In 1904, Hugh Pitcairn was appointed the first Consul General.
The Consulate was closed from October 3, 1917 until 1922, with the United States’ participation in World War I. On July 8, 1941, all U.S. Consulates in Germany were closed for the duration of the war, and American interests were handled by the Swiss Legation.
The Consulate General reopened on March 1, 1946, and the U.S. Government purchased the present facilities in 1950.
History of the Building
The two houses that make up the “White House on the Alster” are prime examples of 19th century upper class Hanseatic architecture. Both were designed by the prominent architect Martin Haller, the architect of the Hamburg Rathaus.
The larger house was built in 1882 for the merchant G. Michaelsen, who sold it in 1891 to Wilhelm A. Riedemann, a pioneer in the oil-shipping business and one of the founders of the German-American Petroleum Company (later ESSO). The neighboring house was built in 1893 for businessman Julius Ree who sold it soon after its completion to Eduard Sanders, the business partner and son-in-law of Mr. Riedemann.

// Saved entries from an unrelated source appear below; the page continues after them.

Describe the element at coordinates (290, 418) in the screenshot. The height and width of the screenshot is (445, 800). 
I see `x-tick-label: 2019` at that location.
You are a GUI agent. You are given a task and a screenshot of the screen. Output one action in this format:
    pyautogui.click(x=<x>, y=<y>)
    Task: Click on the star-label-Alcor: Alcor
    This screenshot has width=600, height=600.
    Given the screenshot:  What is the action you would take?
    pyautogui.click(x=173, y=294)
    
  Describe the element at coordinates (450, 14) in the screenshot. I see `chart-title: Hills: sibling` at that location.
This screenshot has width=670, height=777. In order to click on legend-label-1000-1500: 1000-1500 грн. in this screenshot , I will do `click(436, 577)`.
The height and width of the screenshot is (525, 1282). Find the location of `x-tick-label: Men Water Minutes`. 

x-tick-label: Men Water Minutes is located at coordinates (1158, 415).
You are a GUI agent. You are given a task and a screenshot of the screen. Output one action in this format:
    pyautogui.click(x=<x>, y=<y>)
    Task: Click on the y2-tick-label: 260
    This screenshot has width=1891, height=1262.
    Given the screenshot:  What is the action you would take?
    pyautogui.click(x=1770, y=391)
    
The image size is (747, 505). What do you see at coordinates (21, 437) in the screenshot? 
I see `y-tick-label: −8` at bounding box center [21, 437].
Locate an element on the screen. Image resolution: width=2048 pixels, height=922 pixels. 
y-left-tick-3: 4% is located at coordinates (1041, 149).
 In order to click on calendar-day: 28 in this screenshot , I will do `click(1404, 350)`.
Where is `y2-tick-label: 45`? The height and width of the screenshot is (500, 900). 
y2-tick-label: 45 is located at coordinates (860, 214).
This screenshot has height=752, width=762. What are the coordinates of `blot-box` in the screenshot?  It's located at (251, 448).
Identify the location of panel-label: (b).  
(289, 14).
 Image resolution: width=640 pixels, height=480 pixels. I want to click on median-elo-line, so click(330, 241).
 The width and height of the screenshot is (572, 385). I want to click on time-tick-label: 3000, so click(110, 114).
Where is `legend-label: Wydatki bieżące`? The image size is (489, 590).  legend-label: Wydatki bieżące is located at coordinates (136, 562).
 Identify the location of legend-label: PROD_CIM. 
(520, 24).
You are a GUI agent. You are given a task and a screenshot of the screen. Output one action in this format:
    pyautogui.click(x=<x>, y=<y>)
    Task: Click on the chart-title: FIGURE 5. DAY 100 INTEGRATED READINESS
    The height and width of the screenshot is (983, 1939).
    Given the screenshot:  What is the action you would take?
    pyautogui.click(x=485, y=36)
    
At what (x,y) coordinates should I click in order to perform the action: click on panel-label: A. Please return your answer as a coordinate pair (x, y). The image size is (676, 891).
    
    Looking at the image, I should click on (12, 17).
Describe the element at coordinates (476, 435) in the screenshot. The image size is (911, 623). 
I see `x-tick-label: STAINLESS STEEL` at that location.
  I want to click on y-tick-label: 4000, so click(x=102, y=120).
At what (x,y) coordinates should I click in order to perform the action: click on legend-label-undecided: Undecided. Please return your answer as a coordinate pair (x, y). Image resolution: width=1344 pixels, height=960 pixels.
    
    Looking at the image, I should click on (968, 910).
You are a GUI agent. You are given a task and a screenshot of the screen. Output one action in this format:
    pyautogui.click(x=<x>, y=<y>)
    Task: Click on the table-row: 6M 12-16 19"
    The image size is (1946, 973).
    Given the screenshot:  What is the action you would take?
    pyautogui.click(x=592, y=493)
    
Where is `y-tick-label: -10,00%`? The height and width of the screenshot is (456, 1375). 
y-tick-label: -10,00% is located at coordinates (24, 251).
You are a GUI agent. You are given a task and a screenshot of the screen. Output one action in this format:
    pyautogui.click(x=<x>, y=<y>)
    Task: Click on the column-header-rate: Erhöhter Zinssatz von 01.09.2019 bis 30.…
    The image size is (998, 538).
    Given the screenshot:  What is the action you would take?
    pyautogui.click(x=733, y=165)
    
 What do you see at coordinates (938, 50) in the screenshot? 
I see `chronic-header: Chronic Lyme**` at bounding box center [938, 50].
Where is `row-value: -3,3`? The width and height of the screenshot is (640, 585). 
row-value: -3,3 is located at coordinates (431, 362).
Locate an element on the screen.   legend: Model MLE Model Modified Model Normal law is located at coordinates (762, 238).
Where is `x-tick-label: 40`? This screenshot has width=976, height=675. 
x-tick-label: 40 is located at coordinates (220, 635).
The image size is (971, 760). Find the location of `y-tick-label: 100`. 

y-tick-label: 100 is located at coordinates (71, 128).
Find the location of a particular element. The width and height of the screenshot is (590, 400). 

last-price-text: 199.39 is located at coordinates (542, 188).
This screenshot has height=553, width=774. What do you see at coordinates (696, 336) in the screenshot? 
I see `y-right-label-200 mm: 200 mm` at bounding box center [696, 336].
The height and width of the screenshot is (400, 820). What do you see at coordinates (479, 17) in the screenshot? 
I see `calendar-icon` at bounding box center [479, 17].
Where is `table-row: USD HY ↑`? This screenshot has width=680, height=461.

From 1933 to 1945, the houses served as Nazi Party Headquarters in Hamburg. At the end of the war, the houses were confiscated by the British Occupying Forces. In May of 1950, the two houses were purchased by the U.S. Government from the heirs of the owners. The houses were remodelled and joined by the large front classical portico patterned after that of the White House, and the Consulate officially moved in on August 15, 1951.
The current location is at least the thirtieth location of the American Consulate in Hamburg. Thirty-one Consuls, and twenty-two Consuls General have served in Hamburg since 1790.